» **Exercise details**
Start the copy at the line containing "Task: Click the 50% payout tick label" and run it through the last line of the records. Repeat each line exactly; omit pictures.
**** Excerpted data ****
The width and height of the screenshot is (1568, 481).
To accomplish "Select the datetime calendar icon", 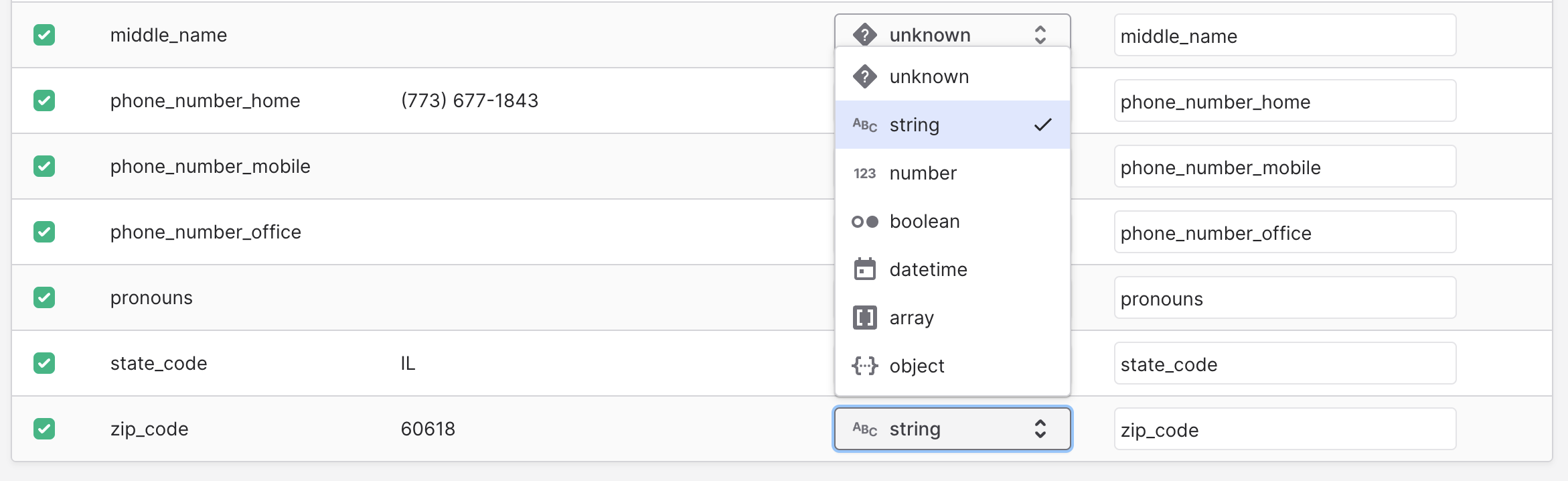I will (x=865, y=269).
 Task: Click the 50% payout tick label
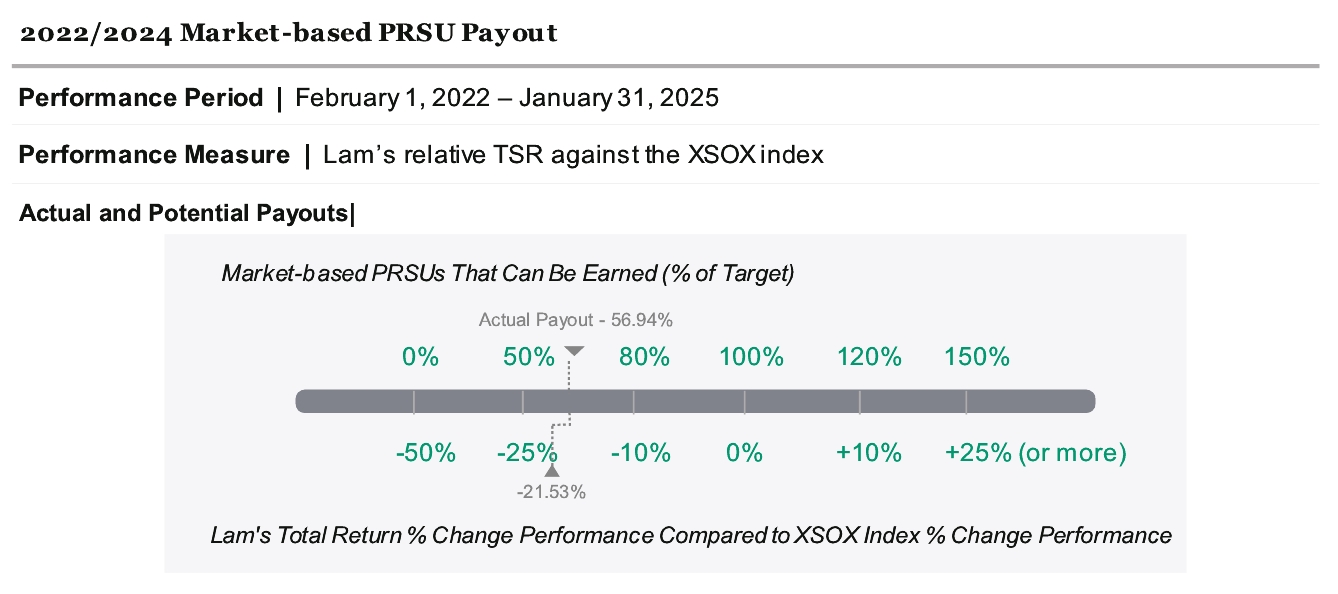tap(528, 357)
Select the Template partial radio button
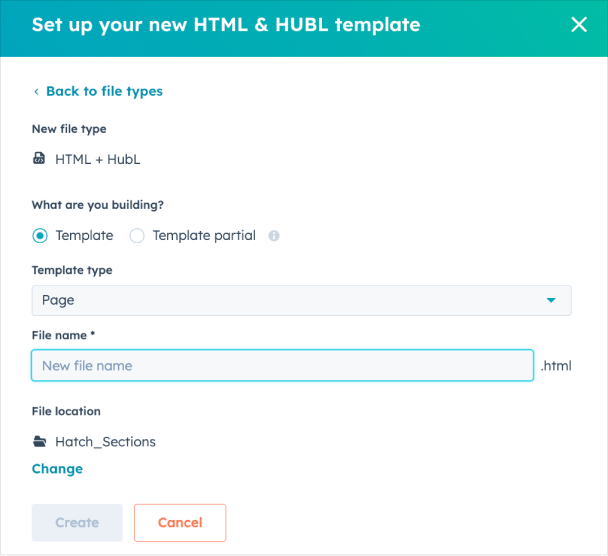The image size is (608, 556). coord(137,236)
****
» **Task output**
 Task: Click the 50% payout tick label
tap(528, 357)
Select the Template partial radio button
The image size is (608, 556). coord(137,236)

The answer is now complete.